Na fase final do curso dedicou-se ainda ao teatro, que lhe permitiu ser ator, encenador, caraterizador, cenógrafo e «meter as mãozinhas em tudo e mais alguma coisa», hábito que lhe ficou até hoje. Colaborou na parte cénica de várias peças com o seu amigo e colega Armando Jorge, mais tarde criador e diretor da Companhia Nacional de Bailado. No centro do claustro dos Jerónimos chegou a representar o Breve Sumário da História de Deus, iluminado por quatro holofotes da Marinha e com os grandes atores da época a assistirem. Aos 19 anos, quando ingressou na Escola de Belas-Artes, levava uma preparação de tal maneira boa que fez todo o curso dito superior em dois períodos, a tese em 13 dias e o serviço militar sem perder ano nenhum. Acabou por ser convidado a ensinar e a fazer apontamentos das cadeiras de tecnologia (vitral, mosaico, cerâmica, tapeçaria e outras), impostas pela nova orgânica de 1957, para as quais estava mais habilitado do que qualquer pessoa.
«A gravura era uma das cadeiras que integrava o elenco e ninguém sabia sequer tirar uma prova. Comecei eu a tirá-las e, a partir daí, passámos a fazer gravura e a candidatar-nos às maiores competições internacionais, para as quais despachávamos trabalhos por correio aéreo registado como se fossem cartazes», lembra o professor, incapaz de descansar enquanto não rompeu as barreiras nacionais e arrecadou os prémios mais importantes em diversas bienais do mundo, entre as quais a de Florença e a da Noruega. Ainda tentou criar a primeira grande bienal de gravura em Portugal, tinha tudo preparado em termos de projeto, reuniões com os organismos oficiais, pessoas designadas e presidentes dos eventos estrangeiros que o convidavam amiúde. Mas foram tantos os entraves que lhe levantaram que ficou para estudo económico até à data.

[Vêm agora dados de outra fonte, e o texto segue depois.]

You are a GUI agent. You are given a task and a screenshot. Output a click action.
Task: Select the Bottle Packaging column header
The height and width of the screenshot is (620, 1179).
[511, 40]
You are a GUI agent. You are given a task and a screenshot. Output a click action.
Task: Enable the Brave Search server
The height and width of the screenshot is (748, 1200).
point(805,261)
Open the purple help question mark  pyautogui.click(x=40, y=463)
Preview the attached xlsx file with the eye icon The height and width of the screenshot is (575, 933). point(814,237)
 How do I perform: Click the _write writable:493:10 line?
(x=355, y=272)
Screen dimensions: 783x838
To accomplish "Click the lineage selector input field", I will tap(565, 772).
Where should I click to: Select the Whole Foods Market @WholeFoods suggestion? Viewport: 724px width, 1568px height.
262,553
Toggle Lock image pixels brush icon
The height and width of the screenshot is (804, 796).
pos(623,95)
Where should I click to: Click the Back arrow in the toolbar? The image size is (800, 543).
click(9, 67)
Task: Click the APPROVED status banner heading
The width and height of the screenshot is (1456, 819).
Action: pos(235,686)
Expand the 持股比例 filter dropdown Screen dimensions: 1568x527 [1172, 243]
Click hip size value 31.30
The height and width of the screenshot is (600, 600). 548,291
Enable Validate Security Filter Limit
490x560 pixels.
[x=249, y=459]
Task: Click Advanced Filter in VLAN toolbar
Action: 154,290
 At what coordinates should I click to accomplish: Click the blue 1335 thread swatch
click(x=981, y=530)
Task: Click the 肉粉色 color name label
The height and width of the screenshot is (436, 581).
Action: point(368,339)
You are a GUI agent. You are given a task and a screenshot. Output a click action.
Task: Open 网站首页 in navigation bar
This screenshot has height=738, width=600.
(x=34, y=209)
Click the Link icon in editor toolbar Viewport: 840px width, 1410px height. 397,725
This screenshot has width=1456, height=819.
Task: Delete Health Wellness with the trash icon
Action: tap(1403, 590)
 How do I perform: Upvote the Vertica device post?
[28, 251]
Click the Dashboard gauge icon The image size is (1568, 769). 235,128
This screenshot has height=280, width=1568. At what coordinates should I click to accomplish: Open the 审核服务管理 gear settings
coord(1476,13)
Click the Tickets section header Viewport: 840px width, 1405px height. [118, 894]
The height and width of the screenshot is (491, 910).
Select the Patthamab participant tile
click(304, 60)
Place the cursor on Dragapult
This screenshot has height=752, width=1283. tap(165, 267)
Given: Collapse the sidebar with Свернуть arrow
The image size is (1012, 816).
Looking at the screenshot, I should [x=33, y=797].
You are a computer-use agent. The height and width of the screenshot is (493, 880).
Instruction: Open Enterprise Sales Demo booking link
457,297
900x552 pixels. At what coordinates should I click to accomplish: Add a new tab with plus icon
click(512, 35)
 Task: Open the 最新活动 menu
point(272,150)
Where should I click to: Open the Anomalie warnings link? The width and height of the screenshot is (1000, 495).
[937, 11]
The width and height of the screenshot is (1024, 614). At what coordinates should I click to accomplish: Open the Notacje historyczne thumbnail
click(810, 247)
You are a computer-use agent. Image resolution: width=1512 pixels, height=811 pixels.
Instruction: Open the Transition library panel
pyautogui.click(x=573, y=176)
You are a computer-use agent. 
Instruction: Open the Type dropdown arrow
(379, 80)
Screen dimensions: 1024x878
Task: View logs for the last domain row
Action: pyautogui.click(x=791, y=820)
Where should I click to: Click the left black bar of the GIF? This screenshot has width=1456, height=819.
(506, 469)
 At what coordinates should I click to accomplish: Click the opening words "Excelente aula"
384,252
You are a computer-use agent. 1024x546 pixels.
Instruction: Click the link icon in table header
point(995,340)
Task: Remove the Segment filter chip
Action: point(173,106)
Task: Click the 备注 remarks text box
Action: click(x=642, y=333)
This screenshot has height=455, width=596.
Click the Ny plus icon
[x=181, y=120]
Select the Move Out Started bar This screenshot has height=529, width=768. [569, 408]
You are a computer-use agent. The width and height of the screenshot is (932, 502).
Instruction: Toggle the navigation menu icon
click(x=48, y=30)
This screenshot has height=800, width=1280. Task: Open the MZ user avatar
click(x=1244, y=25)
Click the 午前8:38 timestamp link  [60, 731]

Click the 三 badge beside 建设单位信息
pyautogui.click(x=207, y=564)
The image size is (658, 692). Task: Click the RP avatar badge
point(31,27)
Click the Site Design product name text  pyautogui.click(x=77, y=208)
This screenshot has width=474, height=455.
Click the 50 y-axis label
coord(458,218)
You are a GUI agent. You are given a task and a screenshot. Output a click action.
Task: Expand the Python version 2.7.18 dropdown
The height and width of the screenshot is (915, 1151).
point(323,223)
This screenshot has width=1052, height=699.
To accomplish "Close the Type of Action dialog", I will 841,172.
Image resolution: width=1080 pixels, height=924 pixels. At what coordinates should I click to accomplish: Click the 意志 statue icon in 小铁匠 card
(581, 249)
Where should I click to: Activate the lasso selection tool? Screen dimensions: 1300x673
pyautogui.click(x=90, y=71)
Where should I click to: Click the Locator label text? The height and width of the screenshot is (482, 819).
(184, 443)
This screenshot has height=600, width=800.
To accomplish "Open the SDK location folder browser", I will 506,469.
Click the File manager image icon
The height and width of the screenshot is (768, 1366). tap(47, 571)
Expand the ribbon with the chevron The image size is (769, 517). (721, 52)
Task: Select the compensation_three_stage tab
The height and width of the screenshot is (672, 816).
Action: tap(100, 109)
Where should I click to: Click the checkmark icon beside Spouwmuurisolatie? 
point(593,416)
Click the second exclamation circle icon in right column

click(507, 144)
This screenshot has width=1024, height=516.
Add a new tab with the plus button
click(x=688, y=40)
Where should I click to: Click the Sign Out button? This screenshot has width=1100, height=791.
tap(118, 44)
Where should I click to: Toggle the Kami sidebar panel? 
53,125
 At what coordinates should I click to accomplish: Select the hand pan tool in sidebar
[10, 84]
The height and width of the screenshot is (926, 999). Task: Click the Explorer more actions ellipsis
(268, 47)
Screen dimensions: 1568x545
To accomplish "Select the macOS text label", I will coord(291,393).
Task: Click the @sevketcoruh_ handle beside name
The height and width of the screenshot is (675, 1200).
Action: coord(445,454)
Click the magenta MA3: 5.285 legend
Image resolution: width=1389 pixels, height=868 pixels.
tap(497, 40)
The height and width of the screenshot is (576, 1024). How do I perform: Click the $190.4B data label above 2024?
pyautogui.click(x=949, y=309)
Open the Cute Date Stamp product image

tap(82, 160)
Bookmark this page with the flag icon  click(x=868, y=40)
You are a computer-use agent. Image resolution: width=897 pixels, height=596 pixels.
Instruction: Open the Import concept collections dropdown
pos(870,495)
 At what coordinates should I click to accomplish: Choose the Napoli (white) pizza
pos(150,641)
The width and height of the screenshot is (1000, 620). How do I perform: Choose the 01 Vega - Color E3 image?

«É por estas e por outras que a minha gravura é reconhecida lá fora e praticamente desconhecida no país», lamenta Gil Teixeira Lopes, não por vaidade mas porque depende da reforma para subsistir, quando gostava era de viver da sua arte. De 1960 a 1995 exerceu funções de professor na Escola Superior de Belas-Artes de Lisboa e de professor catedrático na Faculdade de Belas-Artes da Universidade de Lisboa. Dominou materiais e técnicas, dedicou-se aos alunos e nunca perdeu a capacidade de se emocionar com uma ópera, um passeio de elétrico ou um espaço amplo. «Sempre tendi para a grande dimensão», ri-se o artista. «Costumo dizer que sou pequenino e gosto de coisas muito grandes.» Quando o coração e os problemas de vista o forçaram a abrandar, mudou-se para um atelier próximo da sua casa em Belém (comprado a meias com a amiga pintora Matilde Marçal), mas redobrou a fúria de viver.
«O trabalho de um artista não é inspiração que vem lá de cima. É muita transpiração e muita vivência, muita capacidade de autocrítica para poder apreciar o que faz», salienta o autor. Pela parte que lhe toca, já aceitou que irá morrer sem conseguir um atelier suficientemente grande para acolher as centenas e centenas de obras que tem feito, grades cheias de telas, gravuras e bronzes, guardados em locais dispersos à espera que um dia ele os vá buscar. Também não acredita que o deixem fazer uma exposição na sala da sede da Gulbenkian, o seu espaço de sonho, cheio dos espíritos de todos os grandes artistas que passaram por Portugal. Ainda assim, não cruza os braços. «Eu sou assim, sobra-me vida.» Não há como a teimosia de um transmontano para lhe equilibrar os sobressaltos do coração.